Bug #61220 NDBD Shutdown time lag prevent successful restart
Submitted: 18 May 2011 23:24 Modified: 22 Jun 2011 11:37
Reporter: Mike Reid Email Updates:
Status: No Feedback Impact on me:
None 
Category:MySQL Cluster: Cluster (NDB) storage engine Severity:S3 (Non-critical)
Version:7.1.12 OS:Linux (Ubuntu 10.10)
Assigned to: CPU Architecture:Any
Tags: cluster, MySQL, restart

[18 May 2011 23:24] Mike Reid
Description:
[MgmtSrvr] WARNING  -- Failure handling of node X has not completed in 1 min - state = 6
[MgmtSrvr] WARNING  -- Allocate nodeid (4) failed.
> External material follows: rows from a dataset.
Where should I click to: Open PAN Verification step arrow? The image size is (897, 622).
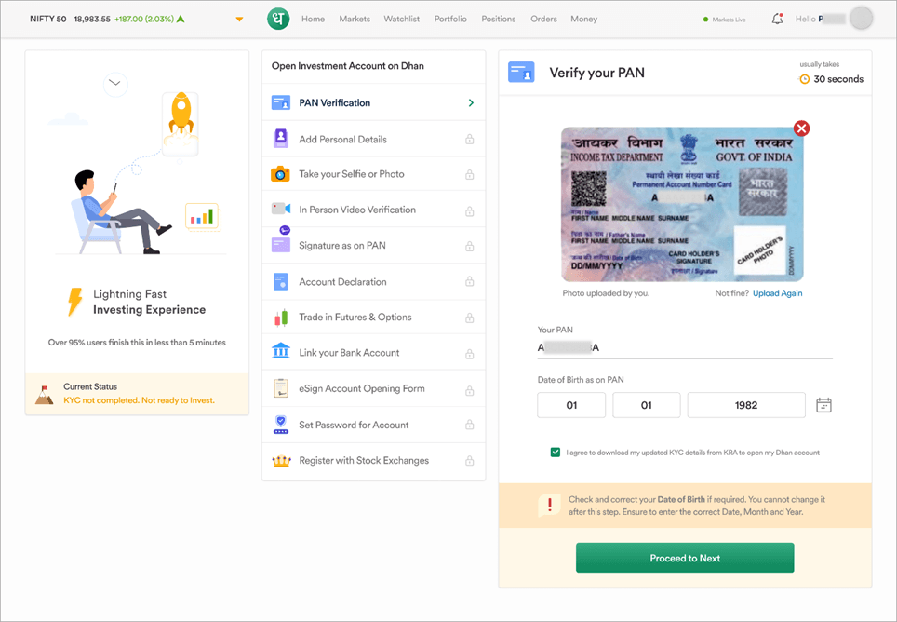[471, 103]
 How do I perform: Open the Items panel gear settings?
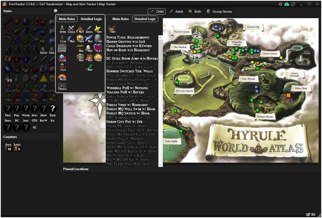click(56, 11)
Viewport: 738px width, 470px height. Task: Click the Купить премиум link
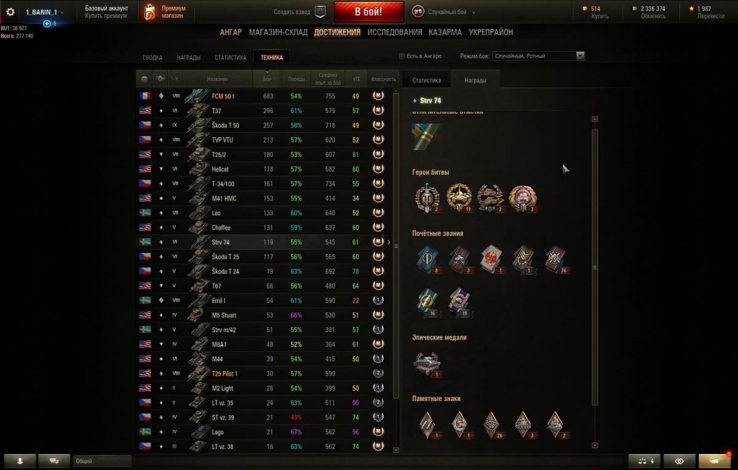tap(106, 16)
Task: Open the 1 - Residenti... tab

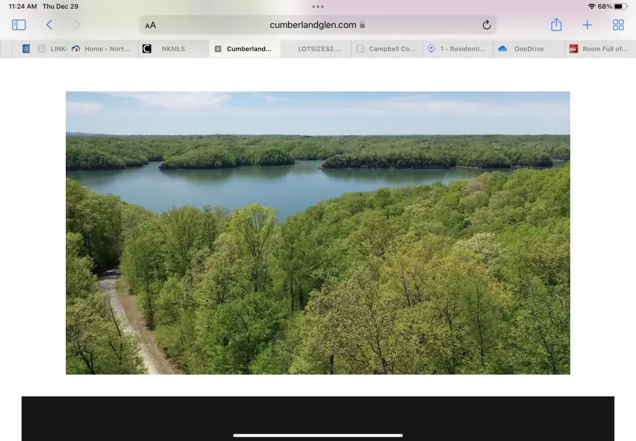Action: 462,49
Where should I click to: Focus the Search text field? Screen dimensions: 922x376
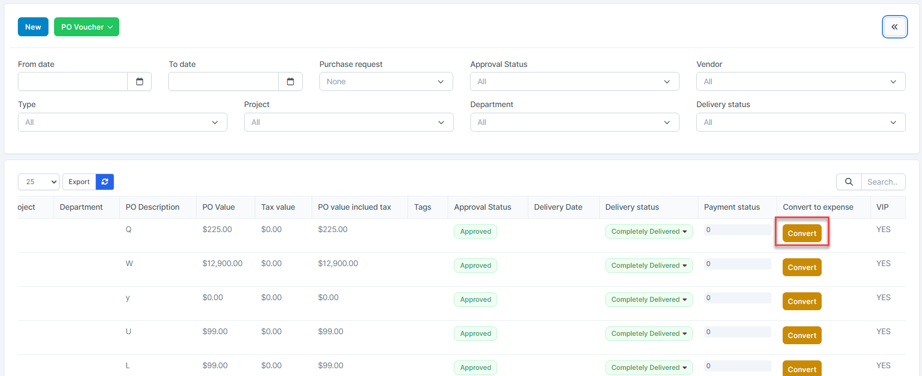click(883, 182)
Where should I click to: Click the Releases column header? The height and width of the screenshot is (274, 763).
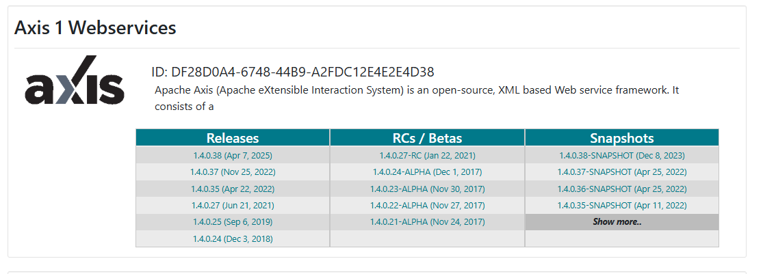pyautogui.click(x=233, y=138)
Connection from ip x.x.x.x Returned error string "Id X already allocated by another node."

"It seems ndbd is not shutting down quickly enough, so when the angel/watchdog process goes to restart it, there's a failure because the node id isn't allocatable yet."

How to repeat:
Try performing a rolling restart:

update config.ini, stop ndb_mgmd using ndb_mgm> <id> STOP , then restart the ndb_mgmd -f /path/to/config.ini --reload , then from in ndb_mgm> <id> RESTART  for each ndbd node

Upon issuing: ndb_mgm> <id> RESTART the ndbd/ndbmtd process is never restarted... 

Suggested fix:
Ensure proper handling of RESTART where fixed NodeId is required but not available (yet) ...perhaps waiting and attempting restart again (similar to StopOnError=0, which btw setting this did not seem to affect this particular issue.)
[22 May 2011 11:37] Geert Vanderkelen
First, the rolling restart procedure you are showing is not really correct.
You are stopping the data node, but you should simply:
1) restart ndb_mgmd
2) ndb_mgm> <data_node_id> RESTART

For the allocation failure, can you check the cluster log when the connection to the data node was again 'Opened'? It might take some time, but not long. Maybe upload the cluster log (log made by management node)
[22 Jun 2011 23:00] Bugs System
No feedback was provided for this bug for over a month, so it is
being suspended automatically. If you are able to provide the
information that was originally requested, please do so and change
the status of the bug back to "Open".